(Extracted material)
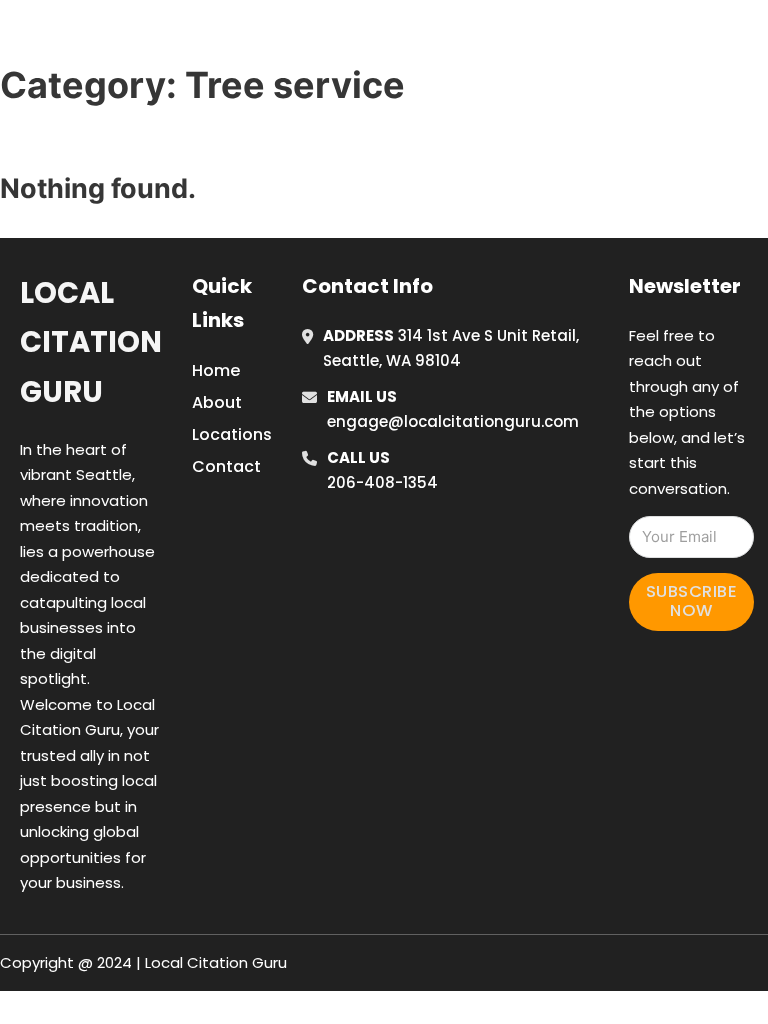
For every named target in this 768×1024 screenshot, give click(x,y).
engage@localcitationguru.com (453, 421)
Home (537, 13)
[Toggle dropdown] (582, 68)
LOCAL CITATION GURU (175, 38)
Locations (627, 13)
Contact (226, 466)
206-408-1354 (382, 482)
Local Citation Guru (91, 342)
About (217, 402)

(Problem to work on) Write out all the records again, exactly, minus any pictures.

(Your response)
For every named target in this 768×1024 screenshot, give click(x,y).
engage@localcitationguru.com (453, 421)
Home (537, 13)
[Toggle dropdown] (582, 68)
LOCAL CITATION GURU (175, 38)
Locations (627, 13)
Contact (226, 466)
206-408-1354 (382, 482)
Local Citation Guru (91, 342)
About (217, 402)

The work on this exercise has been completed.